"Pure and genuine religion in the sight of God the Father means caring for orphans and widows in their distress and refusing to let the world corrupt you" James 1:27

We continue to believe strongly in adoption - this blog serves to tell of our journey and encourages all who read it to learn of and love the journey of adoption!

Contact us at VJansen90@gmail.com


Monday, July 24, 2017

Home. For Now.

We had an amazing time in Ethiopia.  Our love for the country and its people expanded more than before.  Our time with our son was nothing short of amazing.  He is a wonderful young man and we can't wait to have him join the rest of the family.  Obviously, communication will take a while on his end and on ours, but we will get there.  Realistically, we are dealing with three different languages.....Ethiopian sign language, American sign language and then English.  It's going to take a while...but we all seem to be pretty determined.  :-)

We spent our time with our son playing lots of games - Uno, Bounce Off, etc.  He also enjoys throwing the football and kicking the soccer ball around and has a great sense of humor (necessary in our family!).  We also spent some time each visit comparing signs in our own language, spelling words and trying to just learn more about each other.  He did a great job testifying to the judge (with the help of his wonderful teacher) and was clearly discouraged when the judge said we needed to place another newspaper ad to see if his birthparents respond.  His testimony was clear....he wants to come home with us. He's spent at least 8 years in an orphanage and has watched numerous kiddos leave with their adoptive families.  He's more than ready.  We were delighted to learn that he remembers Martha from when they were at the orphanage together - what a gift that is!

We were also blessed to see and experience Ethiopia - the beauty of its landscape, the culture, the generous and welcoming people. We were able to worship Jesus Christ together with believers from all over the world - a little taste of heaven!  And, visiting a Young Life Camp in Ethiopia was definitely a highlight.  We also had our hearts broken again by some of what we saw....the poverty, the harshness of living on less than $2.00 a day for so many people.  It's hard to wrap our minds around so much of it and impossible to describe it.

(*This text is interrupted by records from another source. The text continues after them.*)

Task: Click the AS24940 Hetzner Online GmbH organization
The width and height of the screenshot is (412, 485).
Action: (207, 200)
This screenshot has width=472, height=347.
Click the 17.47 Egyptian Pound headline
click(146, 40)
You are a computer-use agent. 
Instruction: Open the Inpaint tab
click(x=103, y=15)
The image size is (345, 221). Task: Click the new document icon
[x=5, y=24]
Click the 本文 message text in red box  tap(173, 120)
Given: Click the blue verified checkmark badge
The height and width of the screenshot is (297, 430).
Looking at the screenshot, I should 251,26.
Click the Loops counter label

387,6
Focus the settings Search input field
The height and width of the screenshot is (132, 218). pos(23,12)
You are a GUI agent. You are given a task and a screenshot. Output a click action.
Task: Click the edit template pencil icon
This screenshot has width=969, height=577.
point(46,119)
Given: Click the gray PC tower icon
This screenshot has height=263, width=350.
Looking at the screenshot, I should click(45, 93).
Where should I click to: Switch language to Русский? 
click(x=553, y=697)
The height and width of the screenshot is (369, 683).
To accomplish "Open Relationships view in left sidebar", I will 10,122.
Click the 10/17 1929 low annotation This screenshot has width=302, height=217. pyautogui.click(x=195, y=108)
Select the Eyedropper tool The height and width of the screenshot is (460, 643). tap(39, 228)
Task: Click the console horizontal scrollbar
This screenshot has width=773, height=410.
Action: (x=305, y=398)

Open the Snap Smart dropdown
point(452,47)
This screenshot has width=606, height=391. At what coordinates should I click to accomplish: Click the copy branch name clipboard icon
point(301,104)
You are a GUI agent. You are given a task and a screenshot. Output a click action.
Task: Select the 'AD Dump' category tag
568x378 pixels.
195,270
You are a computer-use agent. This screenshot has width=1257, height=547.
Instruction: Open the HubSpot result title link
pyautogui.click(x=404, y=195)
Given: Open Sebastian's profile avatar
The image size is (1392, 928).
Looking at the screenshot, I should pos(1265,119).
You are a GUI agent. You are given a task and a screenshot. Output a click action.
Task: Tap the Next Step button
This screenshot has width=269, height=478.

For now, we're home.   And, our bodies, inner time clocks (and tummies) are still adjusting.  And, right now, we could really use your prayers.  We have a few decisions to make in a very short amount of time (like less than 24 hours most likely) and because we don't feel well rested /re-aclimated (and thus aren't sure we trust our decision making right now), we just need God to make things very clear.  We'd like to put out a fleece like Gideon (Judges 6:36-38) and have it that clear.  These decisions aren't easy - they involve lots of money, schedules, our family, other people and the possibility of one or both of us returning to Ethiopia in just a week - we don't take them lightly.  Would you please pray that we make the best decisions for everyone involved?   We depend on your prayers and the nudging of the Holy Spirit.....to God be the Glory!

Friday, July 7, 2017

Stressed and Blessed

As we are down to single digits before we leave for Ethiopia....my stress level is off the charts!  I'm a pretty detail oriented, organized person, so I am making list upon list, pile upon pile and my brain is in total overdrive (so much so, that I am having trouble sleeping....a rare thing for me. And, certainly doesn't help anything at all).  Dave is also trying to pre-plan and prepare as much as possible from the work/church end.  So - you can imagine neither of us are feeling the calmest of spirits.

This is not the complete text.